THE GOVERNOR’S COMMISSION ON ACCESS TO SOUND BASIC EDUCATION, created by Governor Cooper, released a report echoing many of Judge Lee’s findings, including that the state’s education funding is insufficient. The budget standoff between the General Assembly and Cooper might delay the opening of the N.C. SCHOOL OF SCIENCE AND MATHEMATICS’ western campus in Morganton, which needs $3.39 million allotted in the budget to open in August 2021. State health officials said they were investigating a possible CORONAVIRUS INFECTION of a person who arrived at RDU Airport and had recently visited Wuhan, China.

1/24

THE DHA announced that McDougald Terrace residents will have to stay in hotels through at least the first week of February while repairs continue.

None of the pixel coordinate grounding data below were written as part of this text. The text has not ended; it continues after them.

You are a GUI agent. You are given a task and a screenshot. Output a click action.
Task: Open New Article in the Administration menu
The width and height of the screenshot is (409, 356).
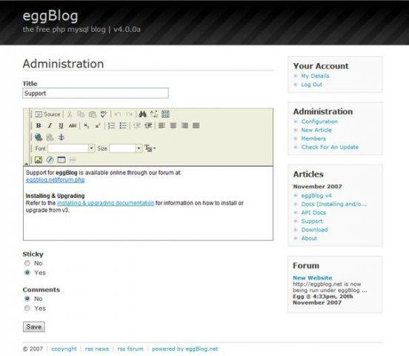tap(316, 130)
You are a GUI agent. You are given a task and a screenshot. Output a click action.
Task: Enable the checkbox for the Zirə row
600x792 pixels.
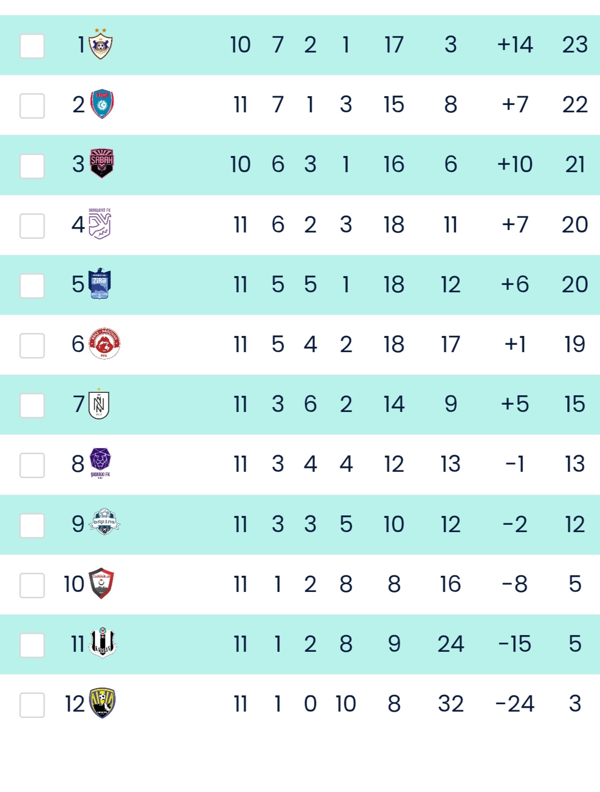point(32,285)

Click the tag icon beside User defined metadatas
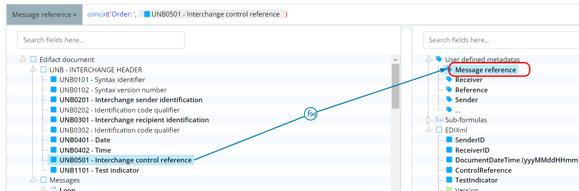click(439, 59)
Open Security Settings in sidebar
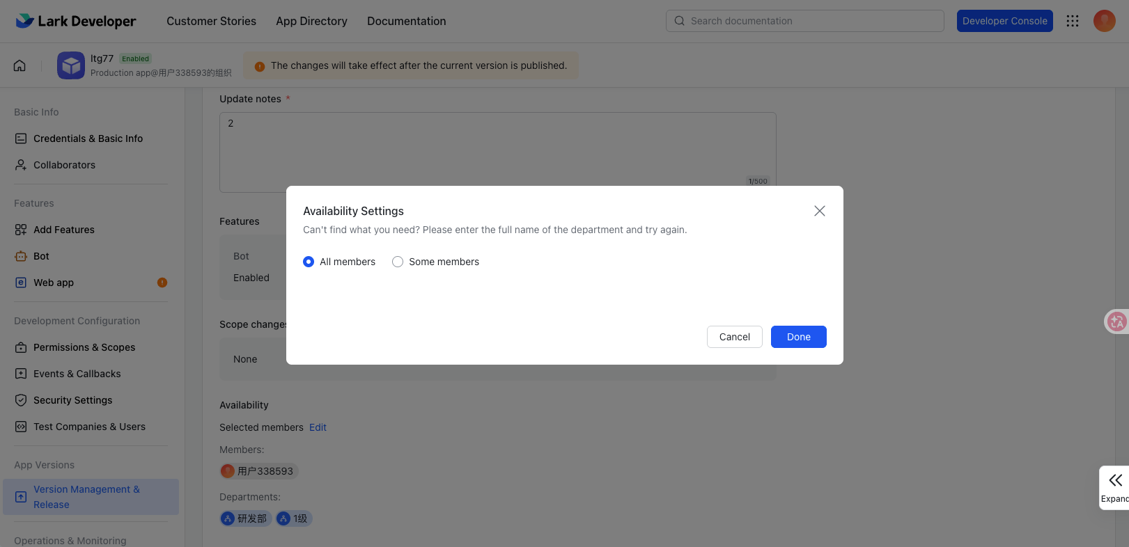The height and width of the screenshot is (547, 1129). point(72,400)
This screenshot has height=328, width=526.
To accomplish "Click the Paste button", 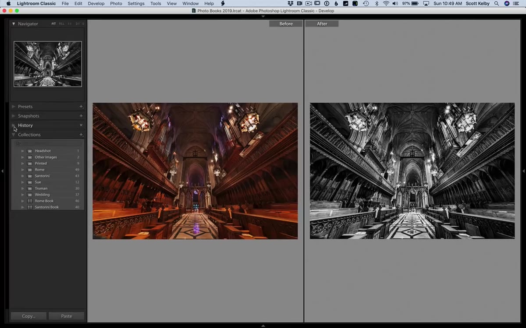I will pyautogui.click(x=67, y=316).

ATTORNEY GENERAL JOSH STEIN joined a federal lawsuit filed by 20 other state attorneys general seeking to ban 3-D printed guns. The Durham-based organic energy drink company MATI—which was founded in 2012 by Duke student Tatianna Birgisson, who left the company in 2018—announced that it was shutting down.

1/25

State health officials reported that the POSSIBLE CORONAVIRUS CASE was a false alarm.

1/26

Thousands of people convened in downtown Raleigh for the fourth-annual WOMEN’S MARCH, protesting President Trump, Senator Thom Tillis, and assaults of reproductive rights.

1/27

(Here’s what’s happened since the INDY went to press last week)

The morning after revelations that former national security adviser John Bolton’s book will say that Trump told him that aid to Ukraine was linked to an investigation into the Bidens—directly undercutting the president’s defense—THOM TILLIS maintained that he saw no need for witnesses.